Probability of All Distinct Faces When Six Dice Are Rolled

Question

If six fair dice are rolled what is probability that each of the six numbers will appear exactly once?

Answer 1

Pretend the dice are distinguishable. There are $6!$ ways the desired numbers can appear (any permutation of $\{1, 2, 3, 4, 5, 6\}$ ). There are $6^6$ total possible rolls, so the probability is $$ \frac{6!}{6^6} \approx 0.015. $$

Answer 2

Imagine you throw one after the other. You consider a throw as a success if the number is different from all previous numbers. You start with one. This is always a succes so $P(\text{first}) = 1 = \frac{6}{6}$. Your second throw is a success if one of the remaining $5$ numbers shows, so $P(\text{second}) = \frac{5}{6}$. And so on.

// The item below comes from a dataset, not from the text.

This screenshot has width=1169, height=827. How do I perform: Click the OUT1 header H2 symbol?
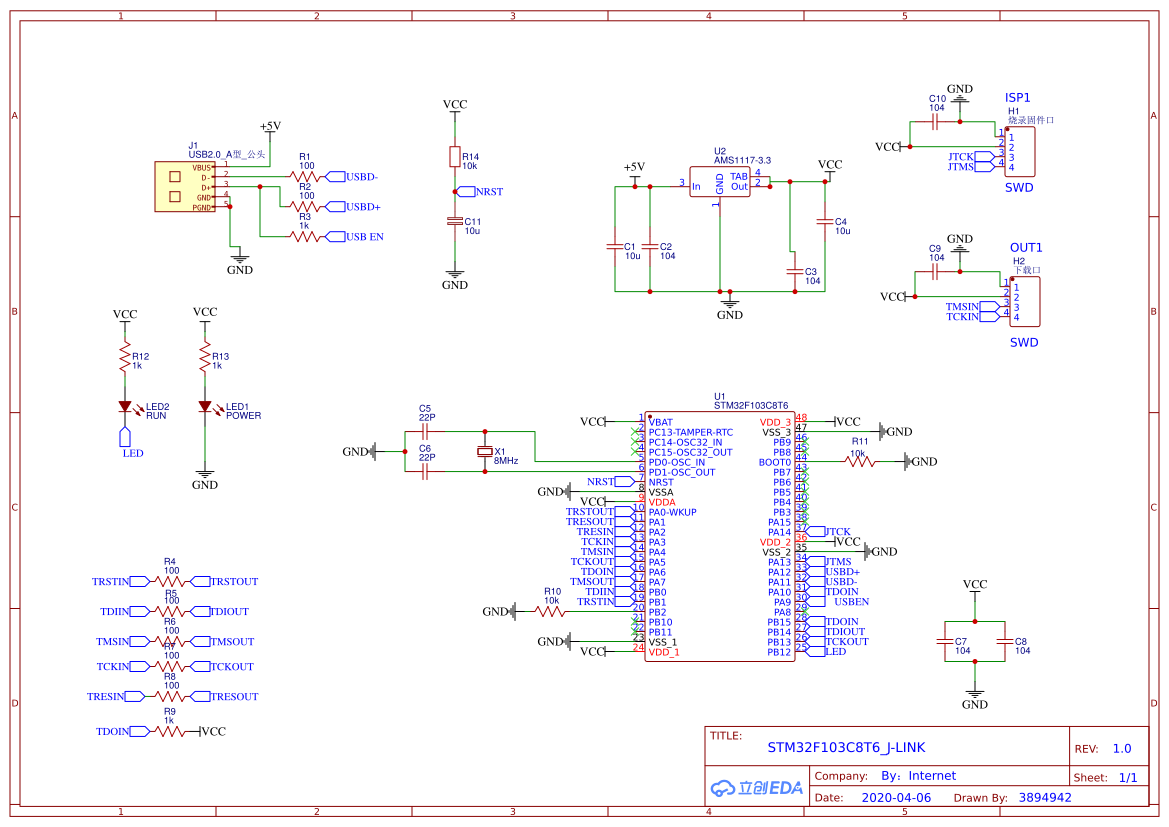pos(1024,302)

Since all the throws are independent, the total probability is the product of all separate probabilities:

$P(\text{all numbers are different}) = \frac{6}{6} \cdot \frac{5}{6} \cdot \frac{4}{6} \cdot \frac{3}{6} \cdot \frac{2}{6} \cdot \frac{1}{6}$

Answer 3

The probability of getting each number is $1/6$.

$1$ dice: The number have $6$ choices to fill, therefore $6\cdot 1/6$.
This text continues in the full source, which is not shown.